Department of Mechatronics Engineering, Sakarya University of Applied Sciences, Esentepe Campus, Serdivan, Sakarya, Turkey.
Department of Electrical and Electronics Engineering, Sakarya University of Applied Sciences, Esentepe Campus, Serdivan, Sakarya, Turkey.
Biomed Tech (Berl). 2020 Oct 19;66(2):153-158. doi: 10.1515/bmt-2020-0082. Print 2021 Apr 27.

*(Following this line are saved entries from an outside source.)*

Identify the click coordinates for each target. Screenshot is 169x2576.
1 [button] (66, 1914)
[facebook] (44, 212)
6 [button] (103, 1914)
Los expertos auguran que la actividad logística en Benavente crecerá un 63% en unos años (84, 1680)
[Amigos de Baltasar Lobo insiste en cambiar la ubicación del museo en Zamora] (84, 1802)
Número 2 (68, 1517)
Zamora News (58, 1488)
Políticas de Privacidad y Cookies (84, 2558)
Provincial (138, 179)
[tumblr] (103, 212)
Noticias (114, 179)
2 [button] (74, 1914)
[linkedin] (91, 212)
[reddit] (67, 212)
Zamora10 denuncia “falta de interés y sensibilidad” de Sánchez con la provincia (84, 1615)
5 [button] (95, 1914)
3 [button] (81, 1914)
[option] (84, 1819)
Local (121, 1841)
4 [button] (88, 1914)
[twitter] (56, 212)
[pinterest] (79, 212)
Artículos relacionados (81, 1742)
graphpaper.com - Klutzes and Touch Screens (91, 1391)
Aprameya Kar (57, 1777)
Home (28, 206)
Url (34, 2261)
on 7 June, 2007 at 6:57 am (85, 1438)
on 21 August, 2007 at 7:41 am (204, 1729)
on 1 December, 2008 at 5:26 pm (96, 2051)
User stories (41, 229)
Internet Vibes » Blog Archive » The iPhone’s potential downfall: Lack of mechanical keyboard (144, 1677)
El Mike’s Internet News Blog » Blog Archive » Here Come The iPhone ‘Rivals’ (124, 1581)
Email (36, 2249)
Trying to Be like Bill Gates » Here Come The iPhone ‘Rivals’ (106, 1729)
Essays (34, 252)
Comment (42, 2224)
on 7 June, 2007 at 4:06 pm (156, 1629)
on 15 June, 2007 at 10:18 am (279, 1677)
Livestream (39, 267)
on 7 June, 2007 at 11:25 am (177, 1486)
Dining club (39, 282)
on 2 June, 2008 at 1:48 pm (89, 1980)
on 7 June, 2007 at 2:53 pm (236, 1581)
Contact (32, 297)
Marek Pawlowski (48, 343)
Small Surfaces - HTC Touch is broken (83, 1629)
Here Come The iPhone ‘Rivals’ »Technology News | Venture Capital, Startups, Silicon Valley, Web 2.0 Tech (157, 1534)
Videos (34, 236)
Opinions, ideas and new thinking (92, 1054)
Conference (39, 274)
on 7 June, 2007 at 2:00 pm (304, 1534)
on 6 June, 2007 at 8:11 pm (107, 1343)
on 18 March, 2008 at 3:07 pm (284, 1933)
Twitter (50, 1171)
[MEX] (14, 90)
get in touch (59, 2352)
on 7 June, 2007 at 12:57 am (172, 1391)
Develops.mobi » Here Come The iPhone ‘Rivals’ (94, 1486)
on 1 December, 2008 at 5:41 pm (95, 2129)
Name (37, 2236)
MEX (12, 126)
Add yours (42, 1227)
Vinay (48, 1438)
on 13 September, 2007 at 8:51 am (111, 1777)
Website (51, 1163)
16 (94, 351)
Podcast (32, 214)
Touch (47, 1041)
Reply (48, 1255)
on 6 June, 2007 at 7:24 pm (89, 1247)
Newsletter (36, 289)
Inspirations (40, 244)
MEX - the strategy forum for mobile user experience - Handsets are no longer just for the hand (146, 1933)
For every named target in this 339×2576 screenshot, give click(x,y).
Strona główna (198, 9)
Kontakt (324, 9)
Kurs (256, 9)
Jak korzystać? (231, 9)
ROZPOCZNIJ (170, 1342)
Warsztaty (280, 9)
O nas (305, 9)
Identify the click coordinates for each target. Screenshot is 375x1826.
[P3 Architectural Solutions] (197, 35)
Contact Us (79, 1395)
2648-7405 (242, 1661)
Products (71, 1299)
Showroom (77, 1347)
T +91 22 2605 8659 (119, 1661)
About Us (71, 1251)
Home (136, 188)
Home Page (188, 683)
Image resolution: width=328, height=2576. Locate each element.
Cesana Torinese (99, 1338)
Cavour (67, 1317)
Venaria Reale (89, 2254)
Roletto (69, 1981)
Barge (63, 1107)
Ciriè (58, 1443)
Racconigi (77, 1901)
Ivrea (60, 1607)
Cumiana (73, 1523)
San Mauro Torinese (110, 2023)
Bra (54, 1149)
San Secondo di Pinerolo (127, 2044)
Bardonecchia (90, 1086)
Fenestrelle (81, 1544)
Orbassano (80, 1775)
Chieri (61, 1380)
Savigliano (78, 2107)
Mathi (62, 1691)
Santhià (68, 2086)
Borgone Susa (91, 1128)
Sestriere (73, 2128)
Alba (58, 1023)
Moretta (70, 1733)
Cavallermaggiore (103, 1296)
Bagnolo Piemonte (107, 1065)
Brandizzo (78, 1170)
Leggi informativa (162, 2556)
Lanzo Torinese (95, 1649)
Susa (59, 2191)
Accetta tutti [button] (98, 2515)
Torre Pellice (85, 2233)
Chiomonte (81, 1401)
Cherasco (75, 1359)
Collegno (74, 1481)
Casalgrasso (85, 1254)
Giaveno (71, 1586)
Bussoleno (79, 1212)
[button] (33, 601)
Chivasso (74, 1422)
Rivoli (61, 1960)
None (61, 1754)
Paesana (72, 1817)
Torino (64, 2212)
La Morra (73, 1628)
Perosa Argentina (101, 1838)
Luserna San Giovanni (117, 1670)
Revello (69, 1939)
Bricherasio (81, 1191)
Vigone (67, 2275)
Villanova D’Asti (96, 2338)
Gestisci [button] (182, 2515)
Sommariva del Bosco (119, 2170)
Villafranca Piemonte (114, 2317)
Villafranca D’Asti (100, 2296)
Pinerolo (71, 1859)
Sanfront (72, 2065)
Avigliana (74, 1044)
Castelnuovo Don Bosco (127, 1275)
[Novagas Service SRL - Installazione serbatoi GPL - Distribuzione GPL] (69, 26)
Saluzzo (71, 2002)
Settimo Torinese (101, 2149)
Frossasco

Earlier studies showed that external focusing enhances motor performance and reduces muscular activity compare to internal one. However, low activity is not always desired especially in case of Human-Machine Interface applications. This study is based on investigating the effects of attentional focusing preferences on EMG based control systems. For the EMG measurements via biceps brachii muscles, 35 subjects were asked to perform weight-lifting under control, external and internal focus conditions. The difference between external and internal focusing was found to be significant and internal focus enabled higher EMG activity. Besides, six statistical features, namely, RMS, maximum, minimum, mean, standard deviation, and variance were extracted from both time and frequency domains to be used as inputs for Artificial Neural Network classifiers. The results found to be 87.54% for ANN1 and 82.69% for ANN2, respectively. These findings showed that one's focus of attention would be predicted during the performance and unlike the literature, internal focusing could be also useful when it is used as an input for HMI studies. Therefore, attentional focusing might be an important strategy not only for performance improvement to human movement but also for advancing the study of EMG-based control mechanisms.
早期的研究表明,与内部聚焦相比,外部聚焦可以提高运动表现并减少肌肉活动。然而,在人机界面应用等情况下,低活动并不总是可取的。本研究基于研究注意焦点偏好对基于肌电图的控制系统的影响。对于肱二头肌的肌电图测量,要求 35 名受试者在控制、外部和内部焦点条件下进行举重。发现外部和内部焦点之间存在显著差异,内部焦点可实现更高的肌电图活动。此外,从时域和频域中提取了六个统计特征,即均方根值、最大值、最小值、平均值、标准差和方差,作为人工神经网络分类器的输入。结果对于 ANN1 为 87.54%,对于 ANN2 为 82.69%。这些发现表明,在执行过程中可以预测一个人的注意力焦点,与文献不同的是,当将内部焦点用作人机界面研究的输入时,它也可能是有用的。因此,注意力焦点不仅可能是提高人类运动表现的重要策略,而且可能是推进基于肌电图的控制机制研究的重要策略。